(Beginning of Materials provided)

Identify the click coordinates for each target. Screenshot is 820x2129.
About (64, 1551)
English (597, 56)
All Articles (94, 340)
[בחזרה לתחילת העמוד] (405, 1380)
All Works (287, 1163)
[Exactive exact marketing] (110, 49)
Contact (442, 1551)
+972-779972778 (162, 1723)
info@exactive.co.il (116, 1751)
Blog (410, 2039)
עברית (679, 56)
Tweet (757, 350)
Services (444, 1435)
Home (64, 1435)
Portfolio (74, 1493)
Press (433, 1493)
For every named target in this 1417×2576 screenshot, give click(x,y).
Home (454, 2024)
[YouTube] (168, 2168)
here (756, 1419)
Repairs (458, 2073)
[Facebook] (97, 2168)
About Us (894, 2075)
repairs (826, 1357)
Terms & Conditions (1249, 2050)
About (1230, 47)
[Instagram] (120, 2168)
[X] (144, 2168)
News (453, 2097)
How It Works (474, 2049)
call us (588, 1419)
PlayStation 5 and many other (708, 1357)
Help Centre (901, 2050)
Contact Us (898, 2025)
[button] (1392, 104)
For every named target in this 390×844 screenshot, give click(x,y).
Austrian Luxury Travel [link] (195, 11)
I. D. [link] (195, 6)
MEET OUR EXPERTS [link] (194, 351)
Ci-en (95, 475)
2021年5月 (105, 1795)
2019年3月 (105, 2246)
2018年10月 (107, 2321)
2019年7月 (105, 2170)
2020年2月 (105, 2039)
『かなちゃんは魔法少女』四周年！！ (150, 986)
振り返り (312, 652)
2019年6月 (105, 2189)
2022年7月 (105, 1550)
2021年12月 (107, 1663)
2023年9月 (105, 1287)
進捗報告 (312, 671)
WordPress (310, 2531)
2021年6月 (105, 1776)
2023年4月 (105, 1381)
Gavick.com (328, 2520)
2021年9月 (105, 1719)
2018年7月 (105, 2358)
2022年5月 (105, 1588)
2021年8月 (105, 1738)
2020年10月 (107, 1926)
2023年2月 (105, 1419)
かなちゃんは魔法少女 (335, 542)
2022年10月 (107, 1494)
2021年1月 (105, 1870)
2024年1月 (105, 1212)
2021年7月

(End of Materials provided)

Using the records above, write out exactly the lines between the one holding "info@exactive.co.il (116, 1751)" and the one holding "About (1230, 47)", inclusive; leave everything else out.

_Written solution_
info@exactive.co.il (116, 1751)
Blog (410, 2039)
עברית (679, 56)
Tweet (757, 350)
Services (444, 1435)
Home (64, 1435)
Portfolio (74, 1493)
Press (433, 1493)
For every named target in this 1417×2576 screenshot, give click(x,y).
Home (454, 2024)
[YouTube] (168, 2168)
here (756, 1419)
Repairs (458, 2073)
[Facebook] (97, 2168)
About Us (894, 2075)
repairs (826, 1357)
Terms & Conditions (1249, 2050)
About (1230, 47)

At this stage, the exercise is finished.